**EXERCISE REQUIREMENTS:** Of the lines below, write out exactly those from the line with "Polityka prywatności (513, 2373)" through the line with "[button] (954, 83)", both included, and skip the rest.

**EXTRACTED ENTRIES:**

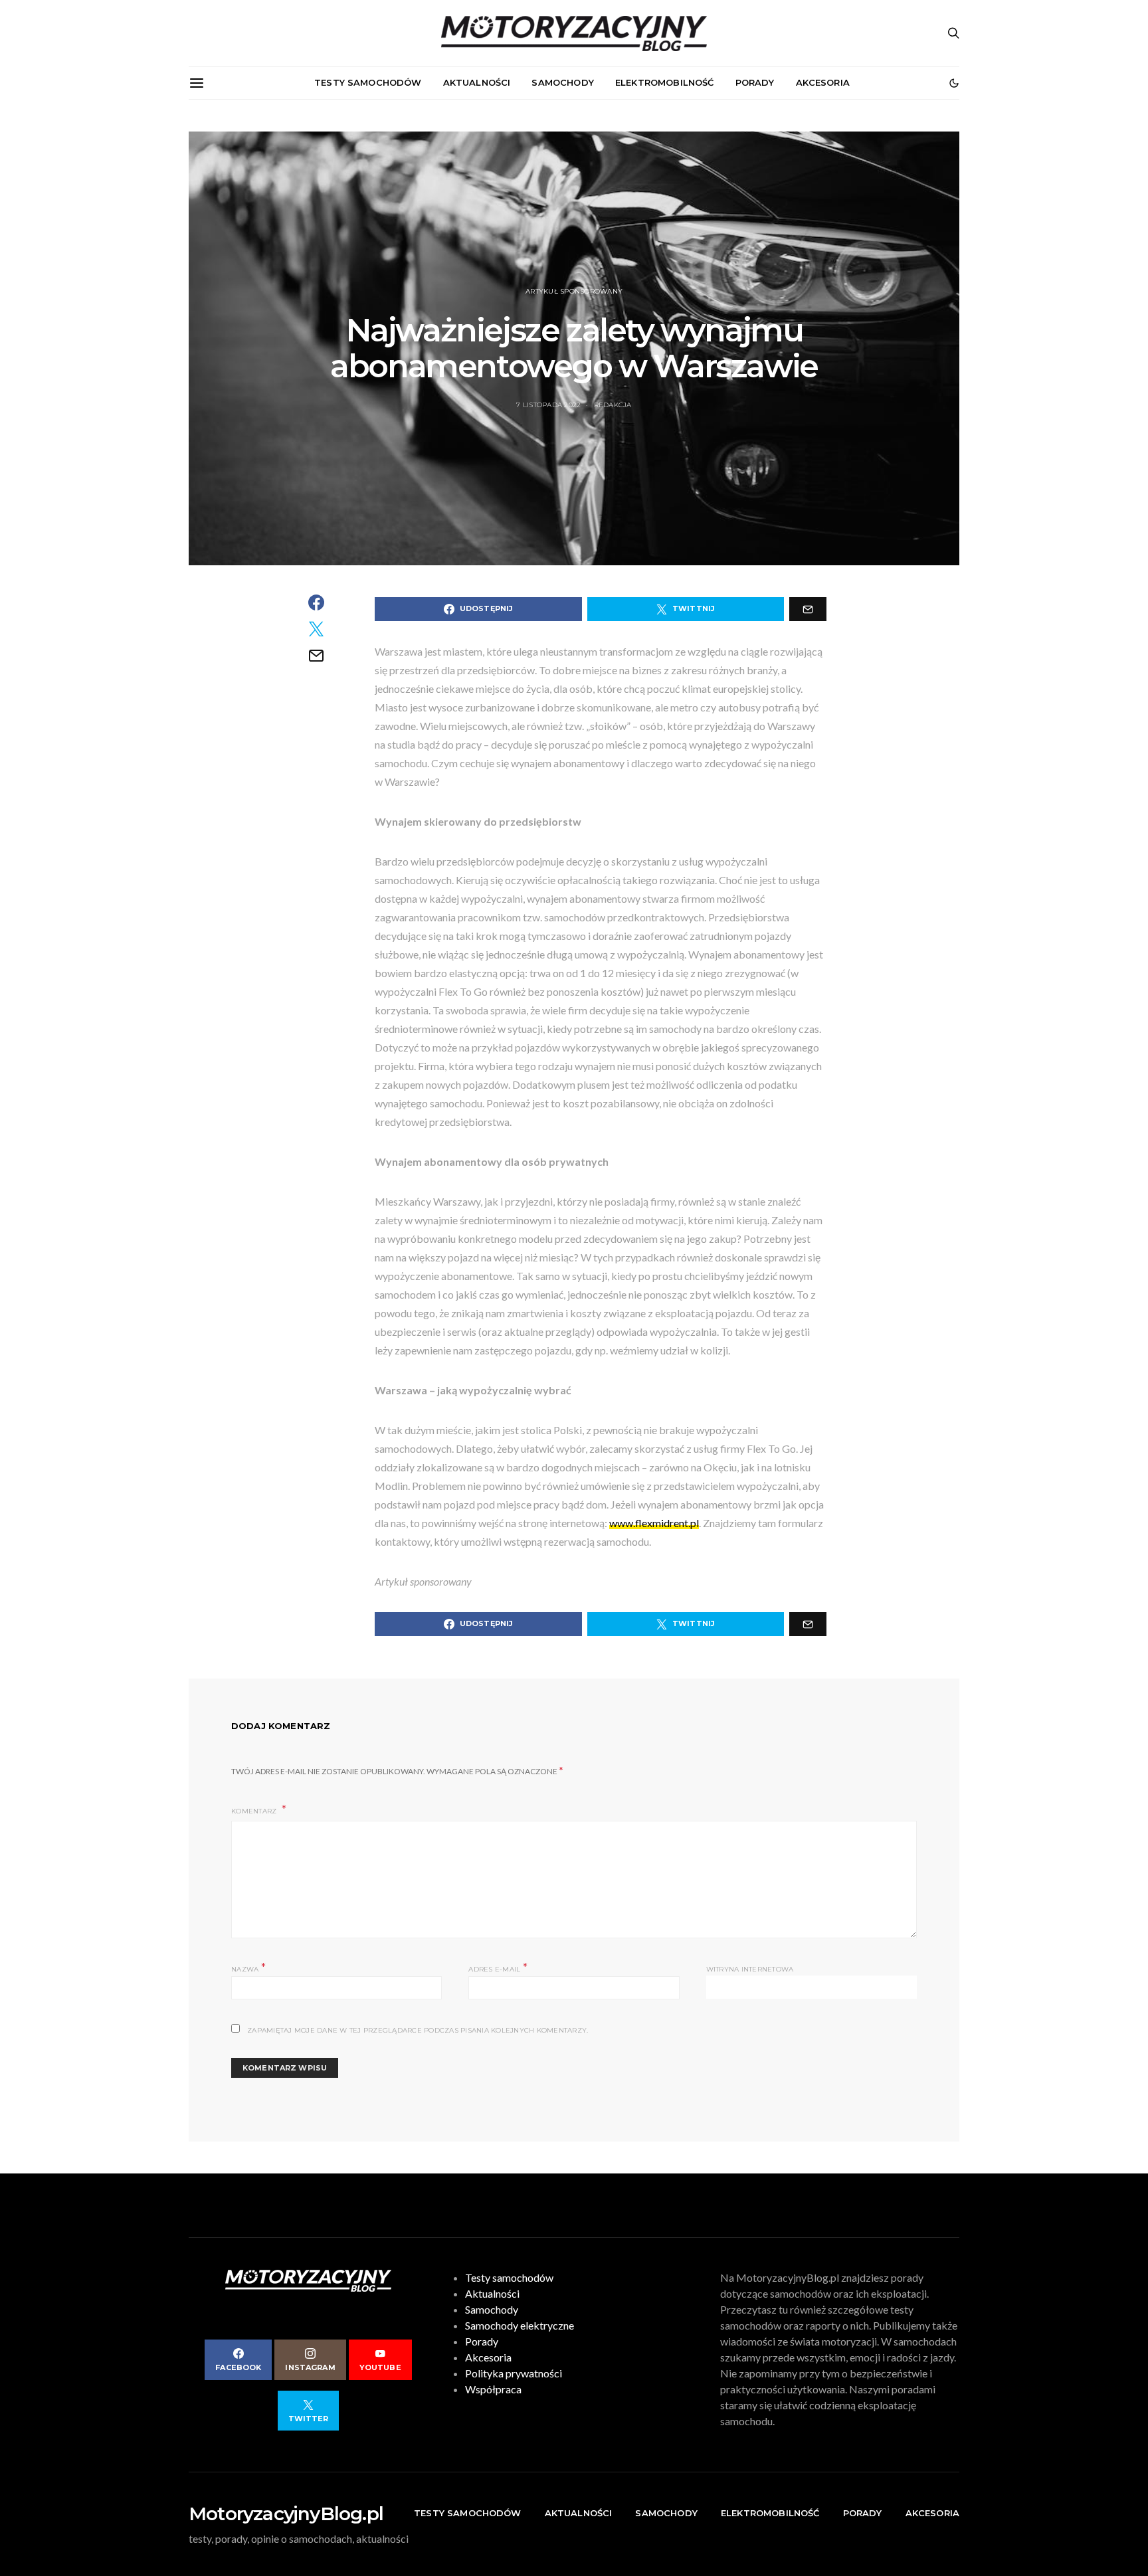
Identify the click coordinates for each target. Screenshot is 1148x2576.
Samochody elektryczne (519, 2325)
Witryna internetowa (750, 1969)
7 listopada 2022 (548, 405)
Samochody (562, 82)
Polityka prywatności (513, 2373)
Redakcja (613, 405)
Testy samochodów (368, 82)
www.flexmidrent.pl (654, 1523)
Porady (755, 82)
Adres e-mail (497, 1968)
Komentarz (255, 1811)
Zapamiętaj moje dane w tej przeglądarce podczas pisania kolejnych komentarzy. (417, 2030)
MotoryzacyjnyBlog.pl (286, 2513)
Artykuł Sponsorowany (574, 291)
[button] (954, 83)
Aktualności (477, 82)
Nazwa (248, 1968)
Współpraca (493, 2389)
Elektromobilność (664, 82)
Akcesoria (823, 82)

**OUTPUT OF THE EXERCISE:**
Polityka prywatności (513, 2373)
Redakcja (613, 405)
Testy samochodów (368, 82)
www.flexmidrent.pl (654, 1523)
Porady (755, 82)
Adres e-mail (497, 1968)
Komentarz (255, 1811)
Zapamiętaj moje dane w tej przeglądarce podczas pisania kolejnych komentarzy. (417, 2030)
MotoryzacyjnyBlog.pl (286, 2513)
Artykuł Sponsorowany (574, 291)
[button] (954, 83)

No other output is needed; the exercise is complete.